Some obesity co-factors are resistant to the theory that the epidemic is a new phenomenon. In particular, a class co-factor consistently appears across many studies. Comparing net worth with BMI scores, a 2004 study (Zagorsky 2004) found obese American subjects approximately half as wealthy as thin ones. When income differentials were factored out, the inequity persisted: thin subjects were inheriting more wealth than fat ones. Another study finds women who married into a higher status were thinner than women who married into lower status.

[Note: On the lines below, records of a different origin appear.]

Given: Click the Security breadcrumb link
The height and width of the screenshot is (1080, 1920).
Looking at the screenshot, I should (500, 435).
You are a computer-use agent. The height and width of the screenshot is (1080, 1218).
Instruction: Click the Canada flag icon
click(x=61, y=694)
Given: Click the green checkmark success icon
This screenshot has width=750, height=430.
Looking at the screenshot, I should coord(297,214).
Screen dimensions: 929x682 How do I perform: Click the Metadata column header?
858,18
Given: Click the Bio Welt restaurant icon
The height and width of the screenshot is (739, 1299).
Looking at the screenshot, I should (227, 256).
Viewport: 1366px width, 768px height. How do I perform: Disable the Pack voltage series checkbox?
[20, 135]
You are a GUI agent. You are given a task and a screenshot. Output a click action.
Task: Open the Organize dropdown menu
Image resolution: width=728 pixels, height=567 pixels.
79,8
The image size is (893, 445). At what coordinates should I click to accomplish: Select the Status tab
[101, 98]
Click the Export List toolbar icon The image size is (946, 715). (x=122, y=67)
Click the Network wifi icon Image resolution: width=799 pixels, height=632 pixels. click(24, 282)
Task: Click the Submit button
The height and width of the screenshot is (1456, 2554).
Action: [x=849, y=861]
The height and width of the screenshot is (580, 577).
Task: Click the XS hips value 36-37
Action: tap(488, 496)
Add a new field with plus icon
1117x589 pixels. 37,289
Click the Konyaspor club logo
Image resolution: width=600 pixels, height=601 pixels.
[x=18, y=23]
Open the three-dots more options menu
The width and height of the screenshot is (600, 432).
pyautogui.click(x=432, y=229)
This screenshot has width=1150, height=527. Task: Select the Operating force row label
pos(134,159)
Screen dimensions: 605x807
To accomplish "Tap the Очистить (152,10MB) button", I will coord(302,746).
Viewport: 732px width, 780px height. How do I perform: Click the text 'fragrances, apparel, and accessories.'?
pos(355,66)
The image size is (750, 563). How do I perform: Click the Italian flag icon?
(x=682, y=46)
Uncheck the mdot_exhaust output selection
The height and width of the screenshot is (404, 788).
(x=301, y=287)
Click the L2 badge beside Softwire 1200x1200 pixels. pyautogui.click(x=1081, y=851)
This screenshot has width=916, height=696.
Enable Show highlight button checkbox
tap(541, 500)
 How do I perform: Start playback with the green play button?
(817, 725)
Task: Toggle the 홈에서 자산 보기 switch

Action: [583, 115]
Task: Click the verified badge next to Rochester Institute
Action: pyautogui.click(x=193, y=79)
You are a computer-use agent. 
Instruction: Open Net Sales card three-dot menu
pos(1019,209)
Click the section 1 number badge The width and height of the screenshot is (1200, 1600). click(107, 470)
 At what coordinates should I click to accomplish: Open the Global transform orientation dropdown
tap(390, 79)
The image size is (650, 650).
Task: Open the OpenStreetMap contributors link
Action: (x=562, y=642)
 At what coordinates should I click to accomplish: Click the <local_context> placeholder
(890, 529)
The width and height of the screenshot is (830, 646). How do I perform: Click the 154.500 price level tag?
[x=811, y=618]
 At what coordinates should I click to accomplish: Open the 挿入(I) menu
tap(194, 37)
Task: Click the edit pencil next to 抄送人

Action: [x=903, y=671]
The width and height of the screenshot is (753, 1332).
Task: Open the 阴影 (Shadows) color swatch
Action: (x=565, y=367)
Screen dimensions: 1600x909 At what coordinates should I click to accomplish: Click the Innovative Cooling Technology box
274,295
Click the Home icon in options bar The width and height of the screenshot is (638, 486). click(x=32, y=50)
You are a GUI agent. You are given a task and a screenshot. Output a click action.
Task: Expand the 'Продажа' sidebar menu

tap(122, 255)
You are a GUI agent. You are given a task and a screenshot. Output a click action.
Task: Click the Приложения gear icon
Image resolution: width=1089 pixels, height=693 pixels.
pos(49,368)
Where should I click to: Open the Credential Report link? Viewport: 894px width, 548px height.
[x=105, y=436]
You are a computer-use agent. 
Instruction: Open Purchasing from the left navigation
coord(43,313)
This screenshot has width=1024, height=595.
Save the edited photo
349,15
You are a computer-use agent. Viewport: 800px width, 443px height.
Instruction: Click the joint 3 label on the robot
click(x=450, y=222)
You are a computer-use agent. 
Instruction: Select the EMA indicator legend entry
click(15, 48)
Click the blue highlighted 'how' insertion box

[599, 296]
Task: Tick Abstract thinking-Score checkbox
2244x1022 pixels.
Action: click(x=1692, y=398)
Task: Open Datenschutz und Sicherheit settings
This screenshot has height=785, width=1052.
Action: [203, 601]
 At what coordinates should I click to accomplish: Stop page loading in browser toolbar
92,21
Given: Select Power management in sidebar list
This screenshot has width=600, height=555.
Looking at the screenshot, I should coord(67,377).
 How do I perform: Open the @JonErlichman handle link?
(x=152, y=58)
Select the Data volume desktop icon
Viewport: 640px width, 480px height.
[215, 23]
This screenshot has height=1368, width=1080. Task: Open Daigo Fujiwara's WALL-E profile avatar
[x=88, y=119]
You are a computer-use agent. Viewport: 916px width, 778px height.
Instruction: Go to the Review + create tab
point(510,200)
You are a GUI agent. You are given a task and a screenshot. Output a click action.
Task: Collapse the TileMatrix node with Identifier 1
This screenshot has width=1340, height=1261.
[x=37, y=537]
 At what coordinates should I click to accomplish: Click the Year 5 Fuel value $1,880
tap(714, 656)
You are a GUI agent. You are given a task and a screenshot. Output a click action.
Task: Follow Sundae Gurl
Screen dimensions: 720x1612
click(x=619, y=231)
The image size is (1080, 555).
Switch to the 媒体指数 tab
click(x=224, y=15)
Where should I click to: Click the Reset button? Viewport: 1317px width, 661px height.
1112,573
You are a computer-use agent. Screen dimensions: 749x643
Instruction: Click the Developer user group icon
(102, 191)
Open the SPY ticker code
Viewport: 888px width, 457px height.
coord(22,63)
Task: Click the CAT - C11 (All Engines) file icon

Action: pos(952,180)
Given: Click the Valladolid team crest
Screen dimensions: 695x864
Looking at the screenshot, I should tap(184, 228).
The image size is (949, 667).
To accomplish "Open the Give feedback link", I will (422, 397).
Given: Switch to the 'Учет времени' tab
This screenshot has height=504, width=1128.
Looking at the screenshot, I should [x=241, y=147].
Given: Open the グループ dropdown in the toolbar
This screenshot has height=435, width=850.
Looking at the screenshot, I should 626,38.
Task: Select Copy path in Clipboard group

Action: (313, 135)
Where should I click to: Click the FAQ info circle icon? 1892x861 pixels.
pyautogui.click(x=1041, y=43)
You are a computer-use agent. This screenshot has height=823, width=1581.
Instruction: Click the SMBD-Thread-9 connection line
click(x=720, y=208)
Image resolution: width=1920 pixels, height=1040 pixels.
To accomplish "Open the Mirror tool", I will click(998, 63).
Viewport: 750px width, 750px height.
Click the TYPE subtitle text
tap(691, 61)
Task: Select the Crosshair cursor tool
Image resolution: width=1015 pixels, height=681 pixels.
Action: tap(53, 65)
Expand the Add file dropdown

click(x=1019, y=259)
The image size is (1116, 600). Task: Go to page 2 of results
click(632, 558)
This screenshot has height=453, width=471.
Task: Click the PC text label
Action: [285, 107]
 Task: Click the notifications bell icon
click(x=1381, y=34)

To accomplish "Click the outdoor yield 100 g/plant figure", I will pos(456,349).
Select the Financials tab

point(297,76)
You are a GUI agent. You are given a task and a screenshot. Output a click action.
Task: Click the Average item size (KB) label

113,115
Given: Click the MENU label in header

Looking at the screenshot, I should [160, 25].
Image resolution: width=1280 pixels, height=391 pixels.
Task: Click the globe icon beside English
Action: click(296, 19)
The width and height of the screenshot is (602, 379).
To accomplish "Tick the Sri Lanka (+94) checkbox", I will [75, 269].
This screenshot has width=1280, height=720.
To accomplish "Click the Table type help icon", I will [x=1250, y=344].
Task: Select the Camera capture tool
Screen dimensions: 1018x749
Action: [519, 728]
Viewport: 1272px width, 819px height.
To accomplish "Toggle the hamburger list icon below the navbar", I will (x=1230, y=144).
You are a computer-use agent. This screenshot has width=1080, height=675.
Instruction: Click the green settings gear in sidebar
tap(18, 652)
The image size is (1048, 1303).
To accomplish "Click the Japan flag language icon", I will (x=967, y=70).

Policy Responses to Obesity→ On top of controversies about the causes of obesity, and about its precise health implications, come policy controversies about the correct policy approach to obesity. The main debate is between personal responsibility advocates, who resist regulatory attempts to intervene in citizen's private dietary habits, and public interest advocates, who promote regulations on the same public health grounds as the restrictions applied to tobacco products. In the U.S., a recent bout in this controversy involves the so-called Cheeseburger Bill, an attempt to indemnify food industry businesses from frivolous law suits by obese clients.
On July 16, 2004, the U.S. Department of Health and Human Services officially classified obesity as a disease. Speaking to a Senate committee, Tommy Thompson, the Secretary of Health and Human Services, stated that Medicare would cover obesity-related health problems. However, reimbursement would not be given if a treatment was not proven to be effective.